Russia wants to ship LNG to Asia via the Northern Sea Route, over the top of Russia from Western Siberia to China via the Arctic Ocean. The Kremlin has given its full backing to a new private-sector company, Novatek, which has pioneered the development of LNG from the Yamal Peninsula.

In the long-term, the future looks bright for Novatek, given China’s growing reliance on imported LNG. But, again, the near-term constraint is transportation. The Northern Sea Route still requires ice-capable tankers, which Novatek must buy from South Korea—and which are likely to be unavailable due to sanctions. Instead, Novatek will have to rely on a new generation of nuclear icebreakers from Russian shipyards. But these are mainly configured for military shipping and have been slow to deliver.

The final fuel choice is coal, which Russia has oriented towards exports—mostly to Europe—since the end of the Soviet Union. The industry’s hope is to shift its main export market to the Pacific region, and China above all. A proposed European ban on Russian coal only heightens Moscow’s need for a pivot.

But the main constraint, again, is transportation. Coal accounts for half of all freight traffic on the Russian railroad system, but the traffic points west, not east. Russia has attempted to expand its two main rail arteries to the Pacific (the BAM and the Trans-Siberian), but the underfinanced effort is going slowly. Coal intended for the east has been piling up in the Kuzbass, Russia’s main coal-producing region, with little relief in sight.

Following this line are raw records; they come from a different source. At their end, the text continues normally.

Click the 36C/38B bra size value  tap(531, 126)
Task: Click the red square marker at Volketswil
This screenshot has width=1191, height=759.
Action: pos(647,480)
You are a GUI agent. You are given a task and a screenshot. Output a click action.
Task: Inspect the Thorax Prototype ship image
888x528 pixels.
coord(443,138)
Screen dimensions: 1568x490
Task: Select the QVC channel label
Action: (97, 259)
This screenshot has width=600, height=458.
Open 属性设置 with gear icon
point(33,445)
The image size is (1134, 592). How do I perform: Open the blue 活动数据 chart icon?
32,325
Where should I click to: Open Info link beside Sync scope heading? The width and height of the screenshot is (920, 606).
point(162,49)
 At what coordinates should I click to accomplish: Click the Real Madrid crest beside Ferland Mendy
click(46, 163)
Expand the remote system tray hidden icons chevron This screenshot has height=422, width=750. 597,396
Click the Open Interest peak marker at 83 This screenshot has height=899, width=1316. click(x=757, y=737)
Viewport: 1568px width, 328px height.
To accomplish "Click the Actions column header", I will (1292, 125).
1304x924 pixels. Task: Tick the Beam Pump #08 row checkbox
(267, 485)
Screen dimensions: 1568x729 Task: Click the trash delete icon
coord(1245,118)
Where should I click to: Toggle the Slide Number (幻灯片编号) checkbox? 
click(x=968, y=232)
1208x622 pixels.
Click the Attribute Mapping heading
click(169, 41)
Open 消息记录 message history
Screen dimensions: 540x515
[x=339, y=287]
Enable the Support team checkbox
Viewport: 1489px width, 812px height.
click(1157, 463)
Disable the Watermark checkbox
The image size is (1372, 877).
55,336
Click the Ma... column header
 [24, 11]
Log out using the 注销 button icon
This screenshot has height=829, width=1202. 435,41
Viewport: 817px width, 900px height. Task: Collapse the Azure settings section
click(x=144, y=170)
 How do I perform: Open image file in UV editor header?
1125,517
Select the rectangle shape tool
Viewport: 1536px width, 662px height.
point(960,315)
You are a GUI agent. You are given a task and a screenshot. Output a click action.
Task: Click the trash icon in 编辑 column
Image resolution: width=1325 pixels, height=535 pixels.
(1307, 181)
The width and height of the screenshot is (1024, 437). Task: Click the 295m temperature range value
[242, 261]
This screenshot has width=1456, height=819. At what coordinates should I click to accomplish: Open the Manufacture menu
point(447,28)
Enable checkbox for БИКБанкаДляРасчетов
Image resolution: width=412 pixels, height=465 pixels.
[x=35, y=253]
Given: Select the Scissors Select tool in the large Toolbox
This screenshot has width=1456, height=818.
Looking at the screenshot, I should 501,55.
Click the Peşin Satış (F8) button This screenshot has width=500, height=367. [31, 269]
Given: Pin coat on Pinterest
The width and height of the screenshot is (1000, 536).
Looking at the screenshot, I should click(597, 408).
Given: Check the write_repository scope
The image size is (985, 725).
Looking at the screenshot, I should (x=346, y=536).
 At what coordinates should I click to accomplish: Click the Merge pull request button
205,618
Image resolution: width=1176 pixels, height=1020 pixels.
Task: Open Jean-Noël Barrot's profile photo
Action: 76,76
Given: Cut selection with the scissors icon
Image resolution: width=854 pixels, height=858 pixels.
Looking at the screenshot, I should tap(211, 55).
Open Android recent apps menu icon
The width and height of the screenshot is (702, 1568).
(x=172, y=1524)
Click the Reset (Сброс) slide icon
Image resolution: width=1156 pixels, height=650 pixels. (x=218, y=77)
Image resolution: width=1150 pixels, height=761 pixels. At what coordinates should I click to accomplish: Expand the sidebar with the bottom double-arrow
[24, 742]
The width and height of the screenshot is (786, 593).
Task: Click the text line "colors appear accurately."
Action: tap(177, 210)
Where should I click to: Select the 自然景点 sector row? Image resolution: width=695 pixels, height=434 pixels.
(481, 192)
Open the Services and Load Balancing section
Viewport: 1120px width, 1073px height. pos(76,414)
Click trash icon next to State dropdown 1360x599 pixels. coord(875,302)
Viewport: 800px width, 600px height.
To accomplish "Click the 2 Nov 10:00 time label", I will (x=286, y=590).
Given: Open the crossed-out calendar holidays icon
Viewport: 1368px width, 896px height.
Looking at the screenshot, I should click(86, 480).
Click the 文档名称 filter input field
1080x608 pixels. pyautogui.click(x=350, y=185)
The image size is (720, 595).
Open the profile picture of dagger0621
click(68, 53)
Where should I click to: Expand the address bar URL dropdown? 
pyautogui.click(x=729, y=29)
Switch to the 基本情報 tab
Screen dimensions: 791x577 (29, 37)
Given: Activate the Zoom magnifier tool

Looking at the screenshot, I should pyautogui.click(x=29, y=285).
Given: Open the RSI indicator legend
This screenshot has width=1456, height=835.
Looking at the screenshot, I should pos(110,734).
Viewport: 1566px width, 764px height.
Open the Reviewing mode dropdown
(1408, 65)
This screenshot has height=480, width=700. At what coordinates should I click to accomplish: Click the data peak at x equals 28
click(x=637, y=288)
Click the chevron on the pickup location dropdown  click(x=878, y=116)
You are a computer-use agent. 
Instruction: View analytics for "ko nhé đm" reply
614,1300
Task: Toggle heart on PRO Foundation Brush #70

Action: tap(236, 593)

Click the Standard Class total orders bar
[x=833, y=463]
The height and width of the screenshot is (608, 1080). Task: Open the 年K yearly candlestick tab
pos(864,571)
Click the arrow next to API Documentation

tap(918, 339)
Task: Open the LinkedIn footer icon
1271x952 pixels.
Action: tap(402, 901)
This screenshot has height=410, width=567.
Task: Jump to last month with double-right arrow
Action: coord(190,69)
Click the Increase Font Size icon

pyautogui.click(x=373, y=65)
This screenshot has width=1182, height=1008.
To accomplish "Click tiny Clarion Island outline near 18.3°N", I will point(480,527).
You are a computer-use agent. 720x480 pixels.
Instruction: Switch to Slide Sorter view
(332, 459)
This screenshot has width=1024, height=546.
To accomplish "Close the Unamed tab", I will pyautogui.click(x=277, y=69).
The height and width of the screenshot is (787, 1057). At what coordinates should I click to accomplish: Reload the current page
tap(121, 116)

Thus the near-term opportunities for a rapid shift of energy exports to the east are limited. For every fuel, logistical problems and transportation constraints get in the way of expanded exports to China. It will take a decade—if not more—for these obstacles to be overcome.

Russia’s energy infrastructure was built to supply markets in Europe, and required half a century to construct. As Europe turns away from Russian fossil fuels, both for reasons of climate and security, this vast system will now have to be pointed toward the east. But that goal can only be achieved at great cost in capital and time. It will not happen overnight.

Thane Gustafson is a professor of Government at Georgetown University. He is the author of The Bridge: Natural Gas in a Redivided Europe (2020), and Klimat: Russia in the Age of Climate Change (2021), both with Harvard University Press.